If the string's length is needed, we can use a bit of arithmetic to derive it:

helloworld:
    #str "Hello, world!\0"
    
helloworldLen = pc - helloworld

Align Directive

This directive advances the current address until its value is a multiple of the given value, but does nothing if it already is.

#d8 0xff
    
#align 4
loop:
    jmp loop

...would be assembled to:

0x0000: ff 00 00 00
0x0004: 55 00 04

Reserve Directive

This directive advances the current address by the given number of bytes, effectively reserving a location for any other desired purpose. For example, in a machine where data and instructions reside on the same memory space, we could do:

    jmp start
  
variable:
    #res 1

start:
    lda 0x77
    inc variable

...and it would be assembled into:

0x0000: 55 00 04
0x0003: 00
0x0004: 10 77
0x0006: cc 00 03

Include Directives

These directives include external data from other files into the output. All filenames are relative to the current Source file being assembled. The files can also be located inside subfolders.

Include Source Directive

This directive effectively copies the given file's content as source code, merging it into the current file being assembled. For example, suppose this was the main Source file:

start:
    lda 0x77
  
#include "extra.asm"

...and that there were another file named extra.asm in the same directory, with the following contents:

jmp start

The files are effectively merged together. The jmp start in the extra.asm file can naturally see the label defined on the main file. This would be the output:

0x0000: 10 77
0x0002: 55 00 00

Note that, even though the files are logically merged together, the assembler still tracks their location on the directory tree. If you included a file in a subfolder (like #include "stuff/extra.asm"), other include directives inside the stuff/extra.asm file would be resolved relative to the stuff/ folder.

Include Binary Directive

This directive copies the binary contents of the given file verbatim to the output. Since supported filesystems are 8-bit based, this directive can only be used on machines with alignments that are multiples of 8. For example, given the following Source file:

lda 0x77
#incbin "text.bin"

...and given the following text.bin file:

hello

...everything would be assembled into:

0x0000: 10 77
0x0002: 68 65 6c 6c 6f

Include Binary String Directive

This directive interprets the contents of the given file as a string of binary digits, and copies that to the output, verbatim. For example, given the following Source file:

lda 0x77
#incbinstr "data.txt"

...and given the following data.txt file:

01011010

...everything would be assembled into:

0x0000: 10 77
0x0002: 5a

This is specially useful when used in conjunction with customasm's binstr output format.
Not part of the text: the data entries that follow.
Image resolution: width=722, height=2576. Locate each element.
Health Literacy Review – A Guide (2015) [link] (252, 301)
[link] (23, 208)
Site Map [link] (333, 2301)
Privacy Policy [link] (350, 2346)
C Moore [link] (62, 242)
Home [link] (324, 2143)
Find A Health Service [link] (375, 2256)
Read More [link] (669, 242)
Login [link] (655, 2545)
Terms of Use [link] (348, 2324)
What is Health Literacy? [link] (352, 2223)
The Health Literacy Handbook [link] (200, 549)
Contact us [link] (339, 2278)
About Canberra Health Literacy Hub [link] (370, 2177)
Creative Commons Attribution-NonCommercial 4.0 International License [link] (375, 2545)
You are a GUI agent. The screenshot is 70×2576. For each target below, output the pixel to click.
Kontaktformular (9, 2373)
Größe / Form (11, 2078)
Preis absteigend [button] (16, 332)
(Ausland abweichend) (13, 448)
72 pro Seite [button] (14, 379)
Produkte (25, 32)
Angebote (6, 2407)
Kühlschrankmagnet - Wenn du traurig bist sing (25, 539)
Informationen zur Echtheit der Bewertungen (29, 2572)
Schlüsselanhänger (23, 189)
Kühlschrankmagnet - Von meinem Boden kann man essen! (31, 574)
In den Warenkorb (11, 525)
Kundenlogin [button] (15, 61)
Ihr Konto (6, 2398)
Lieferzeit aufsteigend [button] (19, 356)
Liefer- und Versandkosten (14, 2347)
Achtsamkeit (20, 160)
Include Hexadecimal String Directive

This directive interprets the contents of the given file as a string of hexadecimal digits, and copies that to the output, verbatim. For example, given the following Source file:

lda 0x77
#inchexstr "data.txt"

...and given the following data.txt file:

5affc068

...everything would be assembled into:

0x0000: 10 77
0x0002: 5a ff c0 68

This is specially useful when used in conjunction with customasm's hexstr output format.